**Entries supplied:**
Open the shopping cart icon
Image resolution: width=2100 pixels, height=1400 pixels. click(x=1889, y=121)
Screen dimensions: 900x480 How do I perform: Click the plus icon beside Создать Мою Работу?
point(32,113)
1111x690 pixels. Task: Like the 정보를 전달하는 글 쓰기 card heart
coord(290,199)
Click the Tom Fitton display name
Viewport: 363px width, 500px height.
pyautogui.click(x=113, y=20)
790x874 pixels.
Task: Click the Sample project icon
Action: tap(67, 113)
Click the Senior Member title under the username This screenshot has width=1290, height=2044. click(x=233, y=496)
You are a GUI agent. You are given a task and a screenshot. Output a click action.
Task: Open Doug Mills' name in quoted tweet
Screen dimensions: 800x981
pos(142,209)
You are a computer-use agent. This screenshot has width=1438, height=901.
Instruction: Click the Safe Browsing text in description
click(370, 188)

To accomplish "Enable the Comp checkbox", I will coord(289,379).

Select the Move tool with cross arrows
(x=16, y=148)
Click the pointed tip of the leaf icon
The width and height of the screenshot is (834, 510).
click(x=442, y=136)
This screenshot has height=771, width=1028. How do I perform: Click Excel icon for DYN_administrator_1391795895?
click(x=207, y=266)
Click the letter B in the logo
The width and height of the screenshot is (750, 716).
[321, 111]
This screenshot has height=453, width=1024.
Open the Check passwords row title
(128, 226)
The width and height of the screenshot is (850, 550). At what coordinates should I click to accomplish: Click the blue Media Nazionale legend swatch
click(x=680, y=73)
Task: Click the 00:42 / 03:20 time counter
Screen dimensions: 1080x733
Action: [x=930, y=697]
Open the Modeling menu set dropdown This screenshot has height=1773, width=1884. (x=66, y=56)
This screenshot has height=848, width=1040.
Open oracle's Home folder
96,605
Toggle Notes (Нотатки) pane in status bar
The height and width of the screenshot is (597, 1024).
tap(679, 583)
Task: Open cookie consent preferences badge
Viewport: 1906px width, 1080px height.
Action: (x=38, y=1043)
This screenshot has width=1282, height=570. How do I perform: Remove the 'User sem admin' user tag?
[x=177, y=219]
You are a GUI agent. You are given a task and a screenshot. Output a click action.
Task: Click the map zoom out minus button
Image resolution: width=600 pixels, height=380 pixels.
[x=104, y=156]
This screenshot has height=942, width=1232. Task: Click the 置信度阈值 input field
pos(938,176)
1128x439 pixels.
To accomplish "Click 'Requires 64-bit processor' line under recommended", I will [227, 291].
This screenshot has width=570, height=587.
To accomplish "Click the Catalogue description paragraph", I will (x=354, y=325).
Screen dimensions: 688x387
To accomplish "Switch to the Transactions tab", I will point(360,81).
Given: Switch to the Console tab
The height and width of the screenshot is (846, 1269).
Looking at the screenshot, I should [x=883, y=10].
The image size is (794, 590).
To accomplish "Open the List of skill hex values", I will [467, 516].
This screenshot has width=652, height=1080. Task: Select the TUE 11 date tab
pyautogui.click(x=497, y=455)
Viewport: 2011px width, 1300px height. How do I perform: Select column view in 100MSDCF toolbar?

**Exercise:**
Repeat the data in its entirety, word for word.

**Answer space:**
Open the shopping cart icon
Image resolution: width=2100 pixels, height=1400 pixels. click(x=1889, y=121)
Screen dimensions: 900x480 How do I perform: Click the plus icon beside Создать Мою Работу?
point(32,113)
1111x690 pixels. Task: Like the 정보를 전달하는 글 쓰기 card heart
coord(290,199)
Click the Tom Fitton display name
Viewport: 363px width, 500px height.
pyautogui.click(x=113, y=20)
790x874 pixels.
Task: Click the Sample project icon
Action: tap(67, 113)
Click the Senior Member title under the username This screenshot has width=1290, height=2044. click(x=233, y=496)
You are a GUI agent. You are given a task and a screenshot. Output a click action.
Task: Open Doug Mills' name in quoted tweet
Screen dimensions: 800x981
pos(142,209)
You are a computer-use agent. This screenshot has width=1438, height=901.
Instruction: Click the Safe Browsing text in description
click(370, 188)

To accomplish "Enable the Comp checkbox", I will coord(289,379).

Select the Move tool with cross arrows
(x=16, y=148)
Click the pointed tip of the leaf icon
The width and height of the screenshot is (834, 510).
click(x=442, y=136)
This screenshot has height=771, width=1028. How do I perform: Click Excel icon for DYN_administrator_1391795895?
click(x=207, y=266)
Click the letter B in the logo
The width and height of the screenshot is (750, 716).
[321, 111]
This screenshot has height=453, width=1024.
Open the Check passwords row title
(128, 226)
The width and height of the screenshot is (850, 550). At what coordinates should I click to accomplish: Click the blue Media Nazionale legend swatch
click(x=680, y=73)
Task: Click the 00:42 / 03:20 time counter
Screen dimensions: 1080x733
Action: [x=930, y=697]
Open the Modeling menu set dropdown This screenshot has height=1773, width=1884. (x=66, y=56)
This screenshot has height=848, width=1040.
Open oracle's Home folder
96,605
Toggle Notes (Нотатки) pane in status bar
The height and width of the screenshot is (597, 1024).
tap(679, 583)
Task: Open cookie consent preferences badge
Viewport: 1906px width, 1080px height.
Action: (x=38, y=1043)
This screenshot has width=1282, height=570. How do I perform: Remove the 'User sem admin' user tag?
[x=177, y=219]
You are a GUI agent. You are given a task and a screenshot. Output a click action.
Task: Click the map zoom out minus button
Image resolution: width=600 pixels, height=380 pixels.
[x=104, y=156]
This screenshot has height=942, width=1232. Task: Click the 置信度阈值 input field
pos(938,176)
1128x439 pixels.
To accomplish "Click 'Requires 64-bit processor' line under recommended", I will [227, 291].
This screenshot has width=570, height=587.
To accomplish "Click the Catalogue description paragraph", I will (x=354, y=325).
Screen dimensions: 688x387
To accomplish "Switch to the Transactions tab", I will point(360,81).
Given: Switch to the Console tab
The height and width of the screenshot is (846, 1269).
Looking at the screenshot, I should [x=883, y=10].
The image size is (794, 590).
To accomplish "Open the List of skill hex values", I will [467, 516].
This screenshot has width=652, height=1080. Task: Select the TUE 11 date tab
pyautogui.click(x=497, y=455)
Viewport: 2011px width, 1300px height. How do I perform: Select column view in 100MSDCF toolbar?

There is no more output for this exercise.